[Records for processing]
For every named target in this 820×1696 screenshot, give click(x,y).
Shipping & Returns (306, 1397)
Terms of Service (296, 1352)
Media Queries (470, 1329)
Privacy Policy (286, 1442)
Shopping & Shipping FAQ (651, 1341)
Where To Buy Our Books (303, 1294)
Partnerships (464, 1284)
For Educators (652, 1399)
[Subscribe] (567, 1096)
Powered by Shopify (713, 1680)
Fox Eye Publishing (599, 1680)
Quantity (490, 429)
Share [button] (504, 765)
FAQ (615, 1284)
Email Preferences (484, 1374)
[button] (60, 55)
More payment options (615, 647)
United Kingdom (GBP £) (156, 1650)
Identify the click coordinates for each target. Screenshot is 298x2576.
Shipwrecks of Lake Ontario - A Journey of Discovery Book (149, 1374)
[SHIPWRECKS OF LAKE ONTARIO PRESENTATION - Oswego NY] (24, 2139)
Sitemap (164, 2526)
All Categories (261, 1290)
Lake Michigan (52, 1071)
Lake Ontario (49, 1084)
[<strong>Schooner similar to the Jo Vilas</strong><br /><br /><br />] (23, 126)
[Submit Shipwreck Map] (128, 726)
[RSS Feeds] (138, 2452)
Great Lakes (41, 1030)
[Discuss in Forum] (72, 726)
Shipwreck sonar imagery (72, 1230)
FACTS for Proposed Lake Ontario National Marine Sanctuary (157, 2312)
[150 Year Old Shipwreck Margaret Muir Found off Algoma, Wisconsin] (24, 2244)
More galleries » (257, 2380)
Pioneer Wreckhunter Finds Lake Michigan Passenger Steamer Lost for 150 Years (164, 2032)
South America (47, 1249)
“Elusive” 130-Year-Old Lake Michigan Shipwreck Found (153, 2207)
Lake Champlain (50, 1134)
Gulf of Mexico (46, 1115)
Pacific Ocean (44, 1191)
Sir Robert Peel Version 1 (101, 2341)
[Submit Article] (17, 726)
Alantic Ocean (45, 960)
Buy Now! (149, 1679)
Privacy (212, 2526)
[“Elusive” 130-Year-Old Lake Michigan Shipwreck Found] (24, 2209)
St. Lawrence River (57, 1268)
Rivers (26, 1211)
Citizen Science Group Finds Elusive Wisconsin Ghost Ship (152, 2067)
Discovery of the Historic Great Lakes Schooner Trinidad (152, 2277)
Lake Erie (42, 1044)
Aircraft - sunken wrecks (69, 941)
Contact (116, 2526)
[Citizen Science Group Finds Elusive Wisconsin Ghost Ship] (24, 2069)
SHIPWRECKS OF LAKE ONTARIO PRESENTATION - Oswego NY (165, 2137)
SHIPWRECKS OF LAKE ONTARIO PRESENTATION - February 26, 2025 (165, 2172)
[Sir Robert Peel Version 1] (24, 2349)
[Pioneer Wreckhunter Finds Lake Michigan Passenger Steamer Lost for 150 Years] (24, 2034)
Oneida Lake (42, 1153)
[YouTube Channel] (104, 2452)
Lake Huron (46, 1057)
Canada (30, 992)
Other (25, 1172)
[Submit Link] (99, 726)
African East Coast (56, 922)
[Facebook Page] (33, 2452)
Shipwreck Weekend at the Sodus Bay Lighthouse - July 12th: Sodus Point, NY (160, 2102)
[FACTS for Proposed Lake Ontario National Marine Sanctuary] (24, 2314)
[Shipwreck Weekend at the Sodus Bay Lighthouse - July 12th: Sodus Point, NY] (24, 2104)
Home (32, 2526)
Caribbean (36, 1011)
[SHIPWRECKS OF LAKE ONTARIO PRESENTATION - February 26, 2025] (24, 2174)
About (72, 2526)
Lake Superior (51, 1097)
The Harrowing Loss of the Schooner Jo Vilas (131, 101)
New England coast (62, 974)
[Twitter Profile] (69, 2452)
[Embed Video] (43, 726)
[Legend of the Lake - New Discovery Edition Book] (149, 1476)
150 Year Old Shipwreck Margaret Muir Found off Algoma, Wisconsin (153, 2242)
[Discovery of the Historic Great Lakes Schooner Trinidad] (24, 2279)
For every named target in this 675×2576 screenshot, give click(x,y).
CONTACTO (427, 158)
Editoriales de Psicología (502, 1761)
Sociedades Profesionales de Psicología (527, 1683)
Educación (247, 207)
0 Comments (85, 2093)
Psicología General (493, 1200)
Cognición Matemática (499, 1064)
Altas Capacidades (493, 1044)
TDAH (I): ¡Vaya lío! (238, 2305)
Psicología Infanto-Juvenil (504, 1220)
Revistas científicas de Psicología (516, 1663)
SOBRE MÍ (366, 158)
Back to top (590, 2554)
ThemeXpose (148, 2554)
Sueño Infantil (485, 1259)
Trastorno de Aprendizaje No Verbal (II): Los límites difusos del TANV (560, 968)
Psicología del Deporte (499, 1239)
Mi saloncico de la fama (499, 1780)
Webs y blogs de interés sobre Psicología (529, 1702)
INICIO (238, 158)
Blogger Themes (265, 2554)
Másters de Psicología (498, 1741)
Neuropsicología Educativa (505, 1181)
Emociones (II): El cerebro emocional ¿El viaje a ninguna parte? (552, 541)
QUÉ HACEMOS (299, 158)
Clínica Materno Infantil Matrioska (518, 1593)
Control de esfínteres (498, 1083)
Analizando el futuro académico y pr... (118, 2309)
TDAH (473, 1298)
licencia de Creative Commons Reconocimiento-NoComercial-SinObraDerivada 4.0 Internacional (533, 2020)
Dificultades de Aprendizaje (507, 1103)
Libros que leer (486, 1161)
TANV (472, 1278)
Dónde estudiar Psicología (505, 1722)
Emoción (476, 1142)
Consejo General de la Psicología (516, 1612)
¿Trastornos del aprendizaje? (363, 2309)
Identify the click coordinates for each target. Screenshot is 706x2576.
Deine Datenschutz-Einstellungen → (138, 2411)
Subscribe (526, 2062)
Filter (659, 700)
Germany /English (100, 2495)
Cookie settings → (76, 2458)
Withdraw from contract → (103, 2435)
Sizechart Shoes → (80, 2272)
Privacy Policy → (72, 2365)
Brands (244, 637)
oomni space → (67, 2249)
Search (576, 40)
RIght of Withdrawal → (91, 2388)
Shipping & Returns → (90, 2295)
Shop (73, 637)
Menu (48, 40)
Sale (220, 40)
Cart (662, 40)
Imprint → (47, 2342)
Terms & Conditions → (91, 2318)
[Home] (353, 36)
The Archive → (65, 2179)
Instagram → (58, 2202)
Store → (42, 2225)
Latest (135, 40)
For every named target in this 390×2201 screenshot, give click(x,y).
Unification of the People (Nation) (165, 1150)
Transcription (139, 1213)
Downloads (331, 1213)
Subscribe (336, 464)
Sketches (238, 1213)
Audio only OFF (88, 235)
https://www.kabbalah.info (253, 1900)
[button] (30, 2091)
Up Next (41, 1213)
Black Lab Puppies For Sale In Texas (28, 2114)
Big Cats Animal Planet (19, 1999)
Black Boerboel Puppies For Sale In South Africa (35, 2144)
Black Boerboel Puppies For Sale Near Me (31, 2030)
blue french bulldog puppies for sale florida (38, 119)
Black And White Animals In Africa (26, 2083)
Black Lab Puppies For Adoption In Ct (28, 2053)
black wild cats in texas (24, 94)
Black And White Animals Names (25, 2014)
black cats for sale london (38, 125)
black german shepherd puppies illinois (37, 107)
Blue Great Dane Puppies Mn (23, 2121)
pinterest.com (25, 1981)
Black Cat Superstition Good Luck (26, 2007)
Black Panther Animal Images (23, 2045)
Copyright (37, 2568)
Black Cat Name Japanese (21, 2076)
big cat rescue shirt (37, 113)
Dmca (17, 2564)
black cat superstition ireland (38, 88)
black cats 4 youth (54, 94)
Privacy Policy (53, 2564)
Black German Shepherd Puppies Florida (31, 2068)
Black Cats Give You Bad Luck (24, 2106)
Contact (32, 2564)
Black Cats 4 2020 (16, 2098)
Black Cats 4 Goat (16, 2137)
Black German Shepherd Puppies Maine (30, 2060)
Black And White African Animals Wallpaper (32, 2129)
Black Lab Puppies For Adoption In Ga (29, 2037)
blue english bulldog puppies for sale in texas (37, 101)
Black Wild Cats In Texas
[/Records for processing]
● **Task prompt**
Please, from the entries above, set down exactly the lines from the one containing "[Subscribe] (567, 1096)" through the one containing "Canada (30, 992)", and only those.

● **Result below**
[Subscribe] (567, 1096)
Powered by Shopify (713, 1680)
Fox Eye Publishing (599, 1680)
Quantity (490, 429)
Share [button] (504, 765)
FAQ (615, 1284)
Email Preferences (484, 1374)
[button] (60, 55)
More payment options (615, 647)
United Kingdom (GBP £) (156, 1650)
Identify the click coordinates for each target. Screenshot is 298x2576.
Shipwrecks of Lake Ontario - A Journey of Discovery Book (149, 1374)
[SHIPWRECKS OF LAKE ONTARIO PRESENTATION - Oswego NY] (24, 2139)
Sitemap (164, 2526)
All Categories (261, 1290)
Lake Michigan (52, 1071)
Lake Ontario (49, 1084)
[<strong>Schooner similar to the Jo Vilas</strong><br /><br /><br />] (23, 126)
[Submit Shipwreck Map] (128, 726)
[RSS Feeds] (138, 2452)
Great Lakes (41, 1030)
[Discuss in Forum] (72, 726)
Shipwreck sonar imagery (72, 1230)
FACTS for Proposed Lake Ontario National Marine Sanctuary (157, 2312)
[150 Year Old Shipwreck Margaret Muir Found off Algoma, Wisconsin] (24, 2244)
More galleries » (257, 2380)
Pioneer Wreckhunter Finds Lake Michigan Passenger Steamer Lost for 150 Years (164, 2032)
South America (47, 1249)
“Elusive” 130-Year-Old Lake Michigan Shipwreck Found (153, 2207)
Lake Champlain (50, 1134)
Gulf of Mexico (46, 1115)
Pacific Ocean (44, 1191)
Sir Robert Peel Version 1 (101, 2341)
[Submit Article] (17, 726)
Alantic Ocean (45, 960)
Buy Now! (149, 1679)
Privacy (212, 2526)
[“Elusive” 130-Year-Old Lake Michigan Shipwreck Found] (24, 2209)
St. Lawrence River (57, 1268)
Rivers (26, 1211)
Citizen Science Group Finds Elusive Wisconsin Ghost Ship (152, 2067)
Discovery of the Historic Great Lakes Schooner Trinidad (152, 2277)
Lake Erie (42, 1044)
Aircraft - sunken wrecks (69, 941)
Contact (116, 2526)
[Citizen Science Group Finds Elusive Wisconsin Ghost Ship] (24, 2069)
SHIPWRECKS OF LAKE ONTARIO PRESENTATION - Oswego NY (165, 2137)
SHIPWRECKS OF LAKE ONTARIO PRESENTATION - February 26, 2025 (165, 2172)
[Sir Robert Peel Version 1] (24, 2349)
[Pioneer Wreckhunter Finds Lake Michigan Passenger Steamer Lost for 150 Years] (24, 2034)
Oneida Lake (42, 1153)
[YouTube Channel] (104, 2452)
Lake Huron (46, 1057)
Canada (30, 992)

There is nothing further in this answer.